Two routers? How? Downstream Wireless Access Points, Wifi Extenders and downstream routers still go through the primary router, so I don’t see how this would reduce the load on the primary router. I have been looking at the Ubiquiti Networks Unifi access points. The Unifi works as a mesh network, but they can be pricey.
In my next house, I also plan to run a lot of CAT-5 to blind locations in the walls for future use. (CAT-5 because I have a couple of thousand feet of it in my basement). There will always be applications that need real wires. For example, I have an A/V balun at my family room PVR and a companion balun next to the TV in the basement, connected with CAT-5. Can’t do that on WiFi.
I see that I am beginning to ramble…
SK for now.
Probably on paper.
The specs:
Voltage range: 90-250V AC
Max current: 16A
Max Power: 3500W
3500 Watts at 250V is 14 Amps. Should be no problem - in China where the standard household voltage is 220V (200V in Taiwan).

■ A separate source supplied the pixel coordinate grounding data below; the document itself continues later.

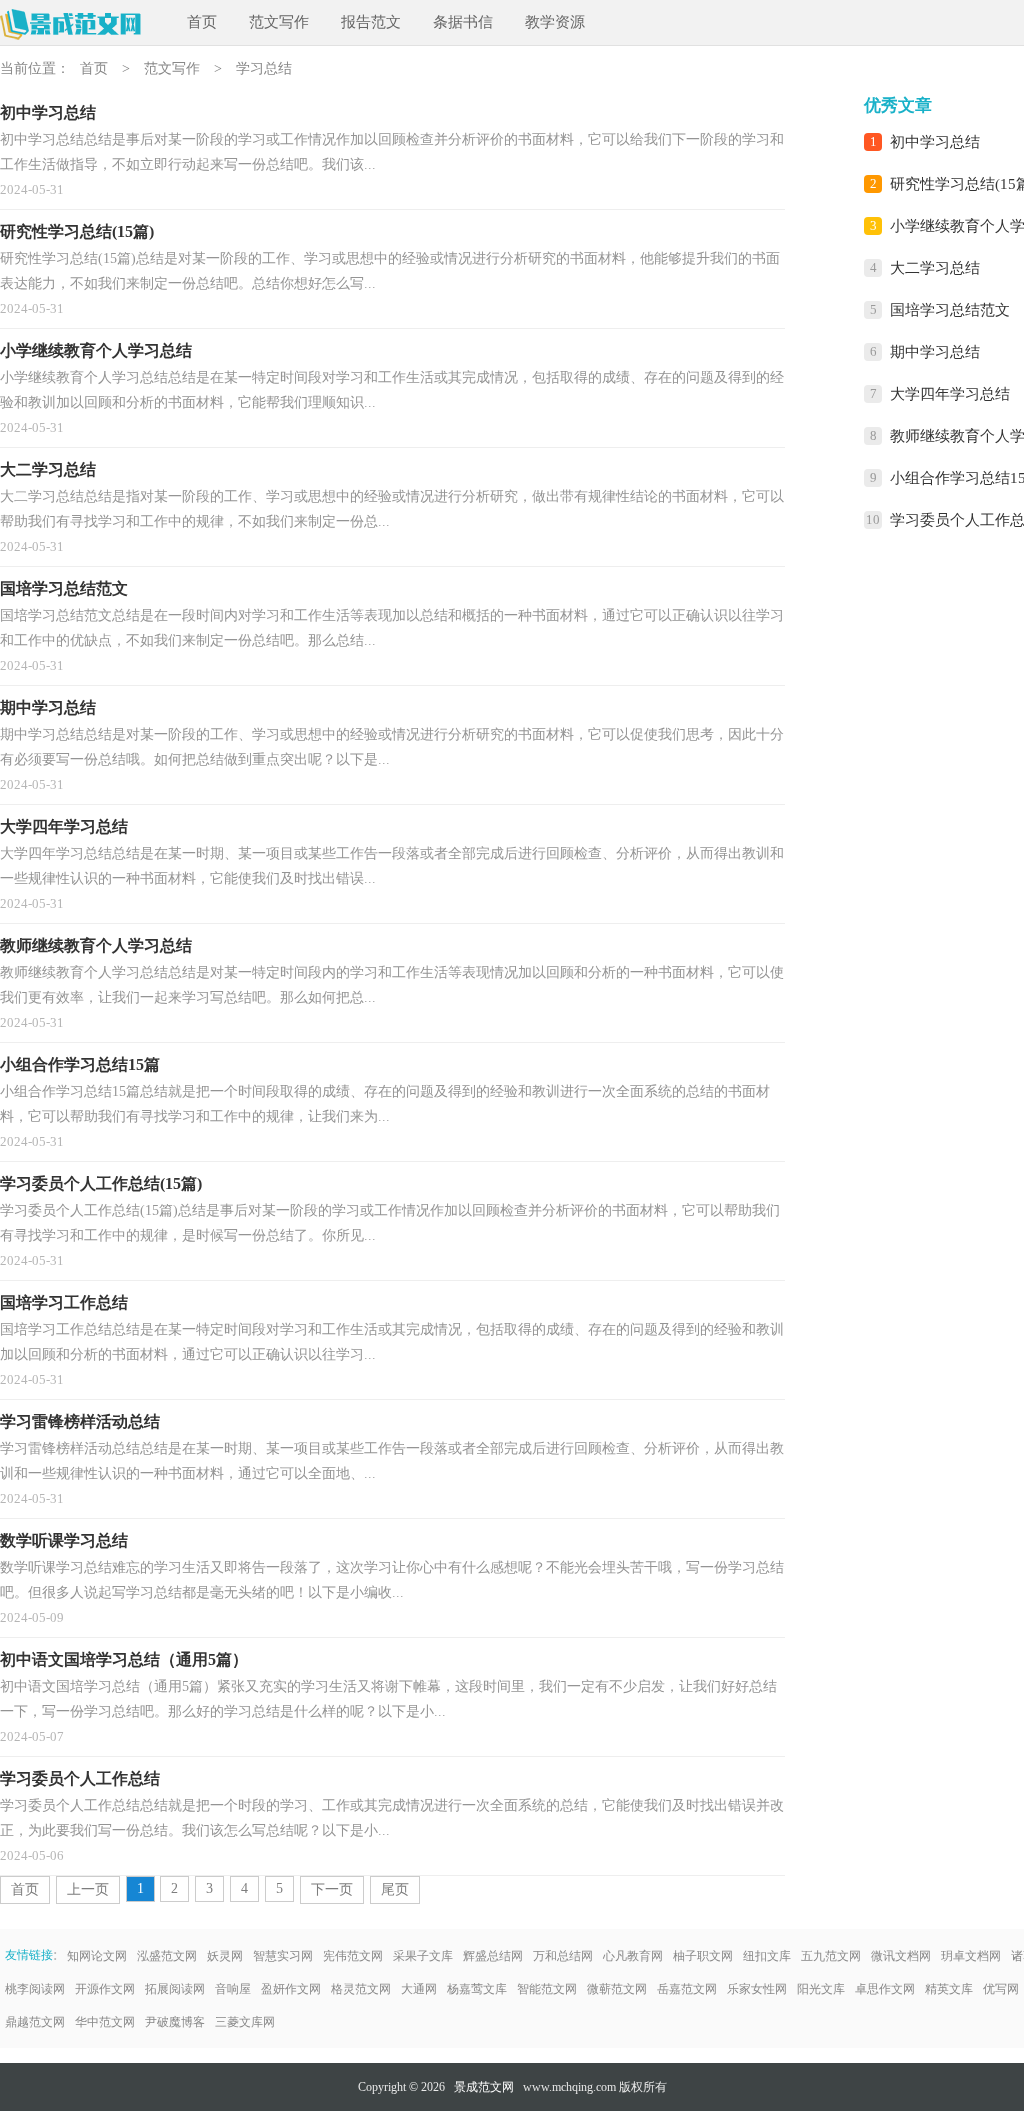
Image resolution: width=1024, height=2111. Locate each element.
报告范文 (371, 22)
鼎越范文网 (35, 2022)
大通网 (419, 1989)
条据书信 (463, 22)
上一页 (88, 1889)
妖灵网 (225, 1956)
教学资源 (555, 22)
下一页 (332, 1889)
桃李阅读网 (35, 1989)
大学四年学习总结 (950, 394)
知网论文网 (97, 1956)
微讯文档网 (901, 1956)
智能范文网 (547, 1989)
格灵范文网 (361, 1989)
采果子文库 (423, 1956)
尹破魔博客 (175, 2022)
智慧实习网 (283, 1956)
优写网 (1001, 1989)
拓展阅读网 (175, 1989)
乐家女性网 (757, 1989)
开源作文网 (105, 1989)
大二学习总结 (935, 268)
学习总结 (264, 68)
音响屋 (233, 1989)
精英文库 (949, 1989)
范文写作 (279, 22)
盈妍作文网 (291, 1989)
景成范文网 (484, 2087)
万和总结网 (563, 1956)
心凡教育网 (633, 1956)
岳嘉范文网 (687, 1989)
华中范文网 (105, 2022)
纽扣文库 (767, 1956)
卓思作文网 (885, 1989)
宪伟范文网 (353, 1956)
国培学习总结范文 (950, 310)
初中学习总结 (935, 142)
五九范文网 (831, 1956)
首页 (202, 22)
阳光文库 (821, 1989)
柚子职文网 (703, 1956)
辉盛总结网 (493, 1956)
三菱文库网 (245, 2022)
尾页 (395, 1889)
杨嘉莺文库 (477, 1989)
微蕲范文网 (617, 1989)
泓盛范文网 (167, 1956)
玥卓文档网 (971, 1956)
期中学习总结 (935, 352)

In the US where the standard household voltage is 120V, 3500 Watts is 30-Amps. Smoke time.
The MAX values are individual maximums. You cannot exceed 16 Amps, 250 Volts, or 3500 Watts.
At 120 volts you hit the 16 Amp limit at 1920 Watts. Would I pull 2000 Watts through that? Probably, but not until I verify the actual current draw with a clamp-on Ammeter. (In my experience, most appliance specs are rounded up. My LG washer is rated at 2000W, but I’ve never seen it go over 1700 Watts on the clamp-on meter.)